Amish, Mennonite Communities in Pennsylvania May Have Reached Herd Immunity: Medical Center

March 30, 2021 Updated: March 30, 2021

Amish and Mennonite communities in a Pennsylvania county may have reached immunity for the CCP virus, according to a local health official.

Allen Hoover, an administrator at the Parochial Medical Center in the heart of the Amish community in Lancaster County’s New Holland Borough, said he believes as many as 9 in 10 households in the local Amish and Mennonite communities have had at least one family member contract the CCP virus, which causes COVID-19.

He said he believes this is an indicator that COVID-19 herd immunity has been achieved within the communities.

“So, you would think if COVID was as contagious as they say, it would go through like a tsunami; and it did,” Hoover said, reported The Associated Press.

At the peak of the outbreak, nearly 15 percent of the Parochial Medical Center’s daily patients were those who had tested positive for COVID-19, Hoover said.

Cases then dropped throughout the summer, with a slight uptick in the fall, he said. Now, the medical center hasn’t seen a visitor with COVID-19 symptoms in approximately six weeks, Hoover noted.

The Plain community in Lancaster County, where both approximately 40,525 Amish and 5,700 Mennonites live, represents a significant portion of the county’s population. Combined, it represents nearly 8 percent of the county’s 545,000 residents, according to estimates from Elizabethtown College’s Young Center for Anabaptist and Pietist Studies. The Parochial Medical Center has 33,000 active patients.

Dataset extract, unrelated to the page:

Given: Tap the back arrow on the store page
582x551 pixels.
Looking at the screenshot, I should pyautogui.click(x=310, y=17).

Herd immunity occurs when a large enough portion of the population acquires immunity from an infectious disease—either naturally from prior infection or temporarily through vaccination—that it no longer spreads widely.

Although the World Health Organization (WHO) in October 2020 quietly changed the concept of herd immunity to only include acquired immunity from vaccination, two months later, it added naturally acquired immunity from a previous infection back into its definition of herd immunity, and stressed that the health organization “supports achieving ‘herd immunity’ through vaccination.”

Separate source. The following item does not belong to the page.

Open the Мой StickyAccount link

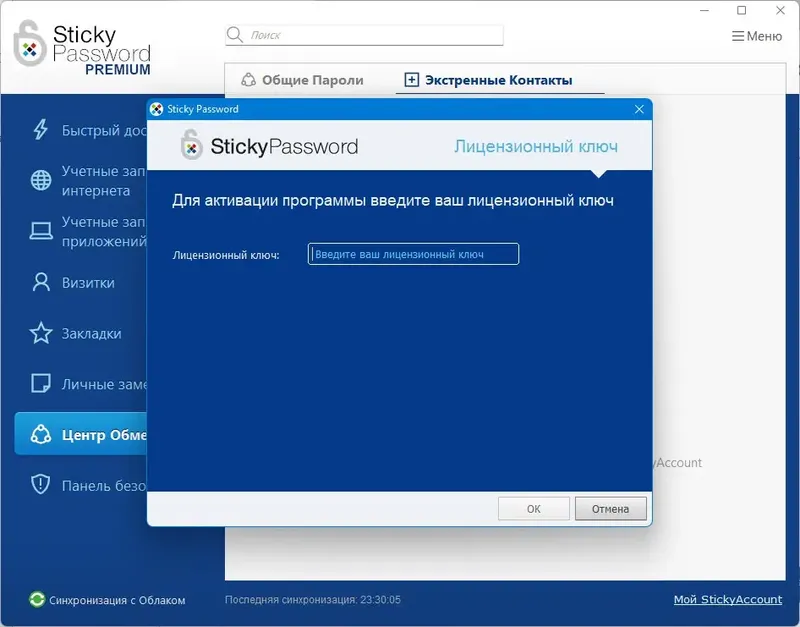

At the beginning of the pandemic, the Amish and Mennonite communities in Lancaster county canceled church services as per stay-at-home orders. But by April 2020, services had resumed, where they shared communion cups and greeted each other with holy kisses.

“It was bad here in the spring; one patient right after another,” said Pam Cooper, a physician’s assistant at the medical center.

Some public health officials and epidemiologists have voiced concern, however, that a misplaced perception of herd immunity in a population that makes up 8 percent of Lancaster County may compromise the effort to turn the tide on the pandemic.

“Herd immunity is only true at a given point in time,” said Eric Lofgren, an infectious disease epidemiologist at Washington State University. “It’s not a switch that once it gets thrown, you’re good. It’ll wear off.”

“You can have a long period where you think everything is OK but you have this whole population that’s susceptible,” said David Lo, professor of biomedical sciences and senior associate dean of research at the University of California–Riverside.

“All it takes is one person who’s contagious to give you this sudden outbreak.”

Hoover agreed with the epidemiologists. He added that while some in the Plain community may no longer feel a need to follow the COVID-19 public health directives due to their perception that COVID-19 cases have reduced, he still believes people need to pay attention to preventing any spread of the virus.

“We should be careful that we’re not the cause of it spreading,” Hoover said.

Since the start of the pandemic, Lancaster County has recorded 974 COVID-19 deaths and 47,430 confirmed cases as of March 29 from those who have agreed to testing. Of the close to 1,000 deaths, only 42 were of individuals under 60 years of age. Close to 50 percent of CCP virus victims died in nursing homes, 44 percent at a hospital, and around 6 percent at home.

Experts still don’t know what percentage of the population needs to be immune to achieve herd immunity. However, Dr. Anthony Fauci, a top medical adviser to President Joe Biden, has estimated that at least 70 percent of Americans need COVID-19 vaccines before herd immunity will be reached.

Dr. Francis Collins, director of the National Institutes of Health (NIH), told The Hill last week that achieving herd immunity will depend on whether people who are hesitant to receive the vaccine for COVID-19 can be convinced by “trustworthy voices” to get the vaccine.

The Associated Press contributed to this report.